DIRECTIONS FOR THIS TASK: Only a number is wanted here: how many lines in the records below contain the string "Support".
*** Block opens ***
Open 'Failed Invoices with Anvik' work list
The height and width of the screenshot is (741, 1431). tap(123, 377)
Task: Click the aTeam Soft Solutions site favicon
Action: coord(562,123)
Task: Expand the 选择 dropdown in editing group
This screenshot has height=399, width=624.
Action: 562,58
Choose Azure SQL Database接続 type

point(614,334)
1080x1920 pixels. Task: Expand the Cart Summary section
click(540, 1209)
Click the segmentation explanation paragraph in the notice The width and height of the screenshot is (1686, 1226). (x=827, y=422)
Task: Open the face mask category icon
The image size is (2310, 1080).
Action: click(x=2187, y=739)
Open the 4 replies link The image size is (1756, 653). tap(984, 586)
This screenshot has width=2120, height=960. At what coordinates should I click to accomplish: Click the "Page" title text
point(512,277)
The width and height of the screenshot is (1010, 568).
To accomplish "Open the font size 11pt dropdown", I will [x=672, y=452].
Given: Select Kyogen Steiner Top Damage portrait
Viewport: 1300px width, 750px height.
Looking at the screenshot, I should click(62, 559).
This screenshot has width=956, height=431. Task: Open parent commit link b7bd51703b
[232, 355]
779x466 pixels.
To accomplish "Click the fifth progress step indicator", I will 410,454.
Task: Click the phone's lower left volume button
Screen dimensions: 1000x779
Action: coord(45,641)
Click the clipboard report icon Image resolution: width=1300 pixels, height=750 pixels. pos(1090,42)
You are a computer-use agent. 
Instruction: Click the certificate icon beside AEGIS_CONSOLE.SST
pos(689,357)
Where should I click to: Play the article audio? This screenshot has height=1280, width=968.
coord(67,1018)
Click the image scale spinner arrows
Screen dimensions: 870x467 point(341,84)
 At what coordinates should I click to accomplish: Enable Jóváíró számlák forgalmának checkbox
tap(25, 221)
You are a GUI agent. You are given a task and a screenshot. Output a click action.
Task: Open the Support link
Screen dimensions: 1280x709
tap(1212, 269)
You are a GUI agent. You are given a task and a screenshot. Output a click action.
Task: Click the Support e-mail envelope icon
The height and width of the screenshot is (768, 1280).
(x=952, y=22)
*** Block closes ***
SOLUTION FOR THIS TASK: 2